— begin ENTRIES —

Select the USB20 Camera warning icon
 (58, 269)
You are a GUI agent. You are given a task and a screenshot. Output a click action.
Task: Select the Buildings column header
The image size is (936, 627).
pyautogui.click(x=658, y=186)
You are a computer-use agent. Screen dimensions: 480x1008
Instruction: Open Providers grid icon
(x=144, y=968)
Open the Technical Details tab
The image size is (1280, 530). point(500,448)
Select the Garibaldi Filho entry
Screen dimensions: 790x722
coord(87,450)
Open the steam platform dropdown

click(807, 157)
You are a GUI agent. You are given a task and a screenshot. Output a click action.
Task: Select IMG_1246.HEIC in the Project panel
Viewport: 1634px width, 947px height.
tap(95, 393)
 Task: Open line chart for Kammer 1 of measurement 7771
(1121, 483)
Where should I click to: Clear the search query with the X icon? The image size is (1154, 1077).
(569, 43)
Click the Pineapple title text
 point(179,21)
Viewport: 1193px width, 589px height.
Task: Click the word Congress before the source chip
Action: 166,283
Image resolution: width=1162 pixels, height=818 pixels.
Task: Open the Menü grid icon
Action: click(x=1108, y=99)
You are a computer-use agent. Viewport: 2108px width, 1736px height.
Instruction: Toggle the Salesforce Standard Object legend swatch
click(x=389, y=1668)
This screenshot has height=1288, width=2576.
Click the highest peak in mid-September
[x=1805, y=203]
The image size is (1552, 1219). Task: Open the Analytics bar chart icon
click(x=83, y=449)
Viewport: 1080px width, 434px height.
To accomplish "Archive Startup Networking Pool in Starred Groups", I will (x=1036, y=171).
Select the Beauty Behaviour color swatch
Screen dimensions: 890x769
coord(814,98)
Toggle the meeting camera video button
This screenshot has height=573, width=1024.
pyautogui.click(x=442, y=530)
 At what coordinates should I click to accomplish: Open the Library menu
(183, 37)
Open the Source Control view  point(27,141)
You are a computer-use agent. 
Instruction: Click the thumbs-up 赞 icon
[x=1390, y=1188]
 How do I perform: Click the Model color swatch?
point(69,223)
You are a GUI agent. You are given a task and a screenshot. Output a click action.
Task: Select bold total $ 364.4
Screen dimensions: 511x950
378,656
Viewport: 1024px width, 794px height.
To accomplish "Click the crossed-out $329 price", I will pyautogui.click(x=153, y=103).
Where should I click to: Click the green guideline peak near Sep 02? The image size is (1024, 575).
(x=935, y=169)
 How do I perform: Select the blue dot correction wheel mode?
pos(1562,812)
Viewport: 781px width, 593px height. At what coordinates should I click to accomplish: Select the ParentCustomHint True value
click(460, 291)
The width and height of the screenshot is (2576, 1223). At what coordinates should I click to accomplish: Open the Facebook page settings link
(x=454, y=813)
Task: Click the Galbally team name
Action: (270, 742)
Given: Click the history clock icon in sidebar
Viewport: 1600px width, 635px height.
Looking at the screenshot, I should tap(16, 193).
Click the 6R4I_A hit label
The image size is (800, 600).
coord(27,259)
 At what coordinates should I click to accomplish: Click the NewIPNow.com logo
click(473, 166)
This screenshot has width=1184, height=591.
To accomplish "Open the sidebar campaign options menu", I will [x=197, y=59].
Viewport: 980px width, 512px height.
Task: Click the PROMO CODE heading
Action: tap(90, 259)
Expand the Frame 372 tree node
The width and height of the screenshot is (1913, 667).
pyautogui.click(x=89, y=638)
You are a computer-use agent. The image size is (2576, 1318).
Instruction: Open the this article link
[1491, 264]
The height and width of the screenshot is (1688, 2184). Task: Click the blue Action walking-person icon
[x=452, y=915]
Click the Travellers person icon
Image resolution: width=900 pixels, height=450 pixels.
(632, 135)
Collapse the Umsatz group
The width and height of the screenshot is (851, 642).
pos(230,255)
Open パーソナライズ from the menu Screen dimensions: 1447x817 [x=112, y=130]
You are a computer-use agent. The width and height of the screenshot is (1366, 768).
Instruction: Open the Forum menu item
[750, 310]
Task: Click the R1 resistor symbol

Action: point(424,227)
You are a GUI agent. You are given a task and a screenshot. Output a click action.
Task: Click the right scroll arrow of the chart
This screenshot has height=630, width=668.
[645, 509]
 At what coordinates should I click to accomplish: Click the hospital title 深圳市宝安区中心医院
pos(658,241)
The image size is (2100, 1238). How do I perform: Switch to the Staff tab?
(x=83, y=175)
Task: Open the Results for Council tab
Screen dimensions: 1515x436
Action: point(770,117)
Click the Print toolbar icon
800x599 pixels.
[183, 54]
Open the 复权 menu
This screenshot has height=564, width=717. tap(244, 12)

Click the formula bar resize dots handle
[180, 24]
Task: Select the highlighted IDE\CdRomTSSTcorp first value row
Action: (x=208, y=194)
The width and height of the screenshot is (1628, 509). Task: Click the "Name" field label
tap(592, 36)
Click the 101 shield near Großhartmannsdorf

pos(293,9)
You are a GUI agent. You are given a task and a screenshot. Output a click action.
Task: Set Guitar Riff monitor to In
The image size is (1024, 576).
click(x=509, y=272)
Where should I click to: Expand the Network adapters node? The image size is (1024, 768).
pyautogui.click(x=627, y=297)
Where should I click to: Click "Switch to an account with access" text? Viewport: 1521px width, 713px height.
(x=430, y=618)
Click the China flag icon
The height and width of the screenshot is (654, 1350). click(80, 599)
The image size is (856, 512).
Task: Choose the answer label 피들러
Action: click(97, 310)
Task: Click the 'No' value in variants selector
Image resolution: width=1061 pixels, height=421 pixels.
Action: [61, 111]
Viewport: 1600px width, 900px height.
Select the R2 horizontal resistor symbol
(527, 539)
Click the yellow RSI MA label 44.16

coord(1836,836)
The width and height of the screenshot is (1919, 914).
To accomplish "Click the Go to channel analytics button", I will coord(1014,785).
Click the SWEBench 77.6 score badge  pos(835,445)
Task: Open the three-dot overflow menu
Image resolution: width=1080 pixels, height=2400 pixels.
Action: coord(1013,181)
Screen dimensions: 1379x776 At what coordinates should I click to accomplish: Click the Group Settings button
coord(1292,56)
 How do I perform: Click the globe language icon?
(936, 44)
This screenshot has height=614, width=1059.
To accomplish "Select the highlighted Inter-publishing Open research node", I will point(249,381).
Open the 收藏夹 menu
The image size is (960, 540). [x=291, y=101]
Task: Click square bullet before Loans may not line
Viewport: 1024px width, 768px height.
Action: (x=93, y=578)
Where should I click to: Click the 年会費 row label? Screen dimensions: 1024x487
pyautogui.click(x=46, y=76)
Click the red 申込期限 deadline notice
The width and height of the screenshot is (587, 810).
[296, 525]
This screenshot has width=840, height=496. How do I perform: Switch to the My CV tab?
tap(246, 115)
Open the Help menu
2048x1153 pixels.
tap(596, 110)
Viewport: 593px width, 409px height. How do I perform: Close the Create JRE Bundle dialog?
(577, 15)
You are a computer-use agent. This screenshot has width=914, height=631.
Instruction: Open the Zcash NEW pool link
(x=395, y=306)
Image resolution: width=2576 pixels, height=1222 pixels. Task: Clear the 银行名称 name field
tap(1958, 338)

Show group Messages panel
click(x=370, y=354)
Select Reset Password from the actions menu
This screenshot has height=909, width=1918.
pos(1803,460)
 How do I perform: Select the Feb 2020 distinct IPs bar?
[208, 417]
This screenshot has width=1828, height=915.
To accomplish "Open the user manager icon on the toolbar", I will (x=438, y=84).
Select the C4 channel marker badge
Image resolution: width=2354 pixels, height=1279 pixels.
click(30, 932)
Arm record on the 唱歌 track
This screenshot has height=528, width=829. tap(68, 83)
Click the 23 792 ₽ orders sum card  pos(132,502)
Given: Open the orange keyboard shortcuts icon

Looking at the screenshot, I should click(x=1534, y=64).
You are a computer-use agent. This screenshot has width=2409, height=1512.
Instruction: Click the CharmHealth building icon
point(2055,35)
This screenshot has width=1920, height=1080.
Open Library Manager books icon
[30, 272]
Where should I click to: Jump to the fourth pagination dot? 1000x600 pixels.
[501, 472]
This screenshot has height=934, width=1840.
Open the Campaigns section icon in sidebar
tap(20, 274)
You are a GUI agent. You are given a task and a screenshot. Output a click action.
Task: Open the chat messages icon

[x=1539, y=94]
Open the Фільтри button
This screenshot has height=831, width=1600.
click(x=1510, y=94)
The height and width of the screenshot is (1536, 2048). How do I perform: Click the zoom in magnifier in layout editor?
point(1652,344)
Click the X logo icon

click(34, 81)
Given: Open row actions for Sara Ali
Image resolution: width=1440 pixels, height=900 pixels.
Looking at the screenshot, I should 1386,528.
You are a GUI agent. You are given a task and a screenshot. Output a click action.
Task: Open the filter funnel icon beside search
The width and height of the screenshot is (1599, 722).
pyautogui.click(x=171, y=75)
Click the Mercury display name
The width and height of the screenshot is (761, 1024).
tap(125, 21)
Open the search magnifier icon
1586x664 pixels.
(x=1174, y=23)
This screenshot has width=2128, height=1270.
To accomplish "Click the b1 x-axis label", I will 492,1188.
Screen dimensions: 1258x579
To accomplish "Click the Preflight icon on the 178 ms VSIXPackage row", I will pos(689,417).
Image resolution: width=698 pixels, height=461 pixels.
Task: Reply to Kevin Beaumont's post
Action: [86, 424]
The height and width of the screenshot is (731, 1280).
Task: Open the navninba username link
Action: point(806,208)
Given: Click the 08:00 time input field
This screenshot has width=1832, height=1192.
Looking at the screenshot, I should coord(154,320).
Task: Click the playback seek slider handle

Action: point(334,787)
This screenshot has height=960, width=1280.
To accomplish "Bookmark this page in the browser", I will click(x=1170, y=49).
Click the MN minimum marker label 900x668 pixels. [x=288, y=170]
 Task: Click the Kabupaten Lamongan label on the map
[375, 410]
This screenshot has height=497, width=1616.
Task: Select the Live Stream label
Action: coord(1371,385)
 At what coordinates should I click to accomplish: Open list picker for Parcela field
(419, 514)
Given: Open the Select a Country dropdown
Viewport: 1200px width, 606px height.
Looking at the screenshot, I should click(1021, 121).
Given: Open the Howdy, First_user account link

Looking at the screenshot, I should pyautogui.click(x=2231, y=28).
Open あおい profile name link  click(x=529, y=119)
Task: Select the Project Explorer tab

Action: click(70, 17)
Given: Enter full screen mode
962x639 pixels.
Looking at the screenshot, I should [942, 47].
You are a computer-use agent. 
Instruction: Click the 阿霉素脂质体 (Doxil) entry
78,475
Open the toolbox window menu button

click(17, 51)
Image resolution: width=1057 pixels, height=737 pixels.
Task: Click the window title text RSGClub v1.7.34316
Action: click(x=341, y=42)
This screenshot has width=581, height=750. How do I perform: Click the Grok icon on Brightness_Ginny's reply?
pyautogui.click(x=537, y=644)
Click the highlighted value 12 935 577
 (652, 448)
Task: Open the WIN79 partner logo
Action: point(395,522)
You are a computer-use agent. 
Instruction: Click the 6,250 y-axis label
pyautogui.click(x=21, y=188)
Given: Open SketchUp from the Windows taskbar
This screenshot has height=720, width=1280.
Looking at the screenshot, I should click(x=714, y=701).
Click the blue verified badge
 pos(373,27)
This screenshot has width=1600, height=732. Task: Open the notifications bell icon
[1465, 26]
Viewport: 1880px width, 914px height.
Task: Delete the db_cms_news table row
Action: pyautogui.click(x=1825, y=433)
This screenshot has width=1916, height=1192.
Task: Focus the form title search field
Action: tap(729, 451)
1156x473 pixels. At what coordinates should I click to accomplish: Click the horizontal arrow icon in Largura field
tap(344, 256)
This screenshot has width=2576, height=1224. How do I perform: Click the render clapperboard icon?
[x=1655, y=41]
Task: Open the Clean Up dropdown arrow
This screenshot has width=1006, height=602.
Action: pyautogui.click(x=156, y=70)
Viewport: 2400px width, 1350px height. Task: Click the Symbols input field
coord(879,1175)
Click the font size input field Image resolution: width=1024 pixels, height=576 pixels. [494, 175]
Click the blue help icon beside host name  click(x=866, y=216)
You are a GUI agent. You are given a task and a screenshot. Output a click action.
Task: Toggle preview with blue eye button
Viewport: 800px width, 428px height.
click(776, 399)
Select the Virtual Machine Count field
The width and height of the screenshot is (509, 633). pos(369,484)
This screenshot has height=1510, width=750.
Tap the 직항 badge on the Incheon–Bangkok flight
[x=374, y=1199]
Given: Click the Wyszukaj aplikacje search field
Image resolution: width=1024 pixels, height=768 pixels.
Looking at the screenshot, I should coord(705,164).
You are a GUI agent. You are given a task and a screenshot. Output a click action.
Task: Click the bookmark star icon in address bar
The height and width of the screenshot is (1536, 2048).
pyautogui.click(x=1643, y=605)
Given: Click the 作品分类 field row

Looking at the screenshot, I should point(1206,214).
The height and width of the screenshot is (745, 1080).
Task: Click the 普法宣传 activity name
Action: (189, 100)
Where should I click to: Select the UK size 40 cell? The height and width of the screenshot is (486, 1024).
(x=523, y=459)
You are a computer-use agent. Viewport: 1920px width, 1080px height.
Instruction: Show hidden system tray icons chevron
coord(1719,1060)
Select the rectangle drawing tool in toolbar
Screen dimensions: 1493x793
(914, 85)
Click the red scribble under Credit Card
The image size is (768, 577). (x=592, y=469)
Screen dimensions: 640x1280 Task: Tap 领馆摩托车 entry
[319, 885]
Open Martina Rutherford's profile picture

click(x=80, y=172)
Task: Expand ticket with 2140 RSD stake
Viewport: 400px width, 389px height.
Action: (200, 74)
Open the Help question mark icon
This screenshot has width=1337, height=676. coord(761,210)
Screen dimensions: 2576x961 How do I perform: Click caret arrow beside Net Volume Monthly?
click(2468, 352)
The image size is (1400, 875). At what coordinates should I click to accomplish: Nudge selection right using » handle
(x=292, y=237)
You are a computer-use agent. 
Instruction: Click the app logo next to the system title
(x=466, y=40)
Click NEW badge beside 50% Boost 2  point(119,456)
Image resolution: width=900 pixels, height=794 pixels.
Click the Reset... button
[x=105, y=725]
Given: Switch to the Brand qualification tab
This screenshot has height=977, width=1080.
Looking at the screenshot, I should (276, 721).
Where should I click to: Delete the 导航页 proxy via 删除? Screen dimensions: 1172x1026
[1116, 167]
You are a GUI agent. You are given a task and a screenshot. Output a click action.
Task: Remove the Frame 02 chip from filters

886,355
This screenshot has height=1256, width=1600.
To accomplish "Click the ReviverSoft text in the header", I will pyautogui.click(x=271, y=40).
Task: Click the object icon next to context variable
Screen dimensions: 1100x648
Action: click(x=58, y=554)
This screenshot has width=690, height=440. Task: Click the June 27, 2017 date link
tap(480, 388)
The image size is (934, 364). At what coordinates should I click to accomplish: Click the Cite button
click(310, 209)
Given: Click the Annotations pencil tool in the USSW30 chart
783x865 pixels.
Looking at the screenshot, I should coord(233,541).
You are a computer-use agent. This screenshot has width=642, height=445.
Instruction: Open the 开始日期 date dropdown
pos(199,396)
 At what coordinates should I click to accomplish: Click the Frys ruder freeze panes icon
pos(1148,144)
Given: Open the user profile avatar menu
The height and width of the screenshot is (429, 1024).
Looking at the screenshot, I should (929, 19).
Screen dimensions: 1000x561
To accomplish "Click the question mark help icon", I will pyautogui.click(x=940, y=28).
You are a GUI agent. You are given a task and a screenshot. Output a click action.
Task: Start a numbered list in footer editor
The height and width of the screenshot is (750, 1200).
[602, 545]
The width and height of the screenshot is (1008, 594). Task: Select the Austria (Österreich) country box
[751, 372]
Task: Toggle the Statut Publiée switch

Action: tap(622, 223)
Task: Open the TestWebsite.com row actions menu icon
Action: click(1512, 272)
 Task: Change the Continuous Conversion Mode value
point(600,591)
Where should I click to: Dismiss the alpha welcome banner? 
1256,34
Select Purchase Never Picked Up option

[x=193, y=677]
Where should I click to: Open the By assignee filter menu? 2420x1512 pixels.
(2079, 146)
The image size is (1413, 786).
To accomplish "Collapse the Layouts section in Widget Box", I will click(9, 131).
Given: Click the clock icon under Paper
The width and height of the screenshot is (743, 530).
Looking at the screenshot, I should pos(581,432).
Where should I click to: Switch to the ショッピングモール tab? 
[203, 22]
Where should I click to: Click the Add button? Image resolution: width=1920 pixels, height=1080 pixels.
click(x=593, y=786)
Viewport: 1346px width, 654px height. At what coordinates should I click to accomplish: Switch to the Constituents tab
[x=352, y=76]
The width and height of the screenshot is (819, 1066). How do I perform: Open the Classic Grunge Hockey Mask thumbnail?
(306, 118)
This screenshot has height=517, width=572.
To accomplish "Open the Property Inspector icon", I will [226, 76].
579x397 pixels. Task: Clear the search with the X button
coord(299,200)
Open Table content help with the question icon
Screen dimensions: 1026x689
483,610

— end ENTRIES —

EXERCISE DESCRIPTION ->
Copy out the listing from the line with "Where should I click to: Select" to the line with "click(2468, 352)", swapping "Screen dimensions" for "Display size" and changing nothing else.

WRITTEN RESPONSE ->
Where should I click to: Select the UK size 40 cell? The height and width of the screenshot is (486, 1024).
(x=523, y=459)
You are a computer-use agent. Viewport: 1920px width, 1080px height.
Instruction: Show hidden system tray icons chevron
coord(1719,1060)
Select the rectangle drawing tool in toolbar
Display size: 1493x793
(914, 85)
Click the red scribble under Credit Card
The image size is (768, 577). (x=592, y=469)
Display size: 640x1280 Task: Tap 领馆摩托车 entry
[319, 885]
Open Martina Rutherford's profile picture

click(x=80, y=172)
Task: Expand ticket with 2140 RSD stake
Viewport: 400px width, 389px height.
Action: (200, 74)
Open the Help question mark icon
This screenshot has width=1337, height=676. coord(761,210)
Display size: 2576x961 How do I perform: Click caret arrow beside Net Volume Monthly?
click(2468, 352)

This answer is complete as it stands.